Regardless, CT Cha b orbits a young star, just two million years old, that's 625 light-years away from us in the constellation of Chamaeleon. The disk encircling CT Cha b is suspected to be forming moons — although none have yet been detected — and the JWST measured a variety of carbon-bearing molecules present in the disk. These include acetylene, benzene, carbon dioxide, diacetylene, ethane, hydrogen cyanide and propyne : everything a growing moon needs. Other molecules are undoubtedly present, but remain undetected for now.

This is the first time the composition of a moon-forming disk has been measured, although there have previously been hints of interesting carbon chemistry in the disk.

"We saw molecules at the location of the planet [in archive data], and so we knew there was stuff in there worth digging for and spending a year trying to tease out of the data," Sierra Grant of the Carnegie Institution for Science in Washington, said in a statement. "It really took a lot of patience."

Grant led the observations along with Gabriele Cugno of the University of Zürich.

"We are seeing what material is accreting to build the planet and moons," said Cugno.

Cugno alludes to the fact that CT Cha b is also positioned within a circumstellar planet-forming disk, albeit at a huge distance from its star of 440 astronomical units (41 billion miles/65 billion kilometers). For comparison, our outermost planet, Neptune, sits at a distance of about 2.8 billion miles (4.5 billion kilometers), although models of planetary migration suggest it could be possible for CT Cha b to move in towards its star over the next million years or so.

Nevertheless, CT Cha b's great distance from its star, which keeps it out of the star's glare, enabled its discovery via direct imaging by the Very Large Telescope (VLT) in Chile all the way back in 2006. The planet-forming disk was later confirmed by the SPHERE instrument on the VLT, and in recent years the JWST has shown the planet-forming disk is rich in ice grains but curiously lacking in carbon.

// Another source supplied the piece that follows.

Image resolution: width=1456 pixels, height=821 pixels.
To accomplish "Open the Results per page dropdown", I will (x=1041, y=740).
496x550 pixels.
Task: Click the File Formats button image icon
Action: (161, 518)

It seems the carbon chemistry in the moon-forming disk around CT Cha b developed independently over the past two million years: Is such chemical evolution typical when building moons?

"We're trying to understand how it all works," said Cugno. "How do these moons come to be? What are their ingredients? What physical processes are at play, and over what timescales? Webb allows us to witness the drama of moon formation and investigate these questions observationally for the first time."

This may be the first time a moon-forming disk has been studied in this way, but it won't be the last. Although there has yet to be a confirmed discovery of an exomoon around any exoplanet, there are a handful of curious candidates and it is likely that moons outnumber planets in the universe, assuming that Jupiter and Saturn, with 95 and 274 confirmed moons respectively, are typical.

"We want to learn more about how our solar system formed moons," said Cugno. "This means that we need to look at other systems that are still under construction."

CT Cha b provides exactly that opportunity. The next steps will be to not only look in even greater depth at CT Cha b, but to conduct surveys of all potential moon-forming disks, searching for similarities and differences between them that can elucidate on models of how we think the solar system’s own moons formed.

The findings were reported on Sept. 29 in The Astrophysical Journal Letters.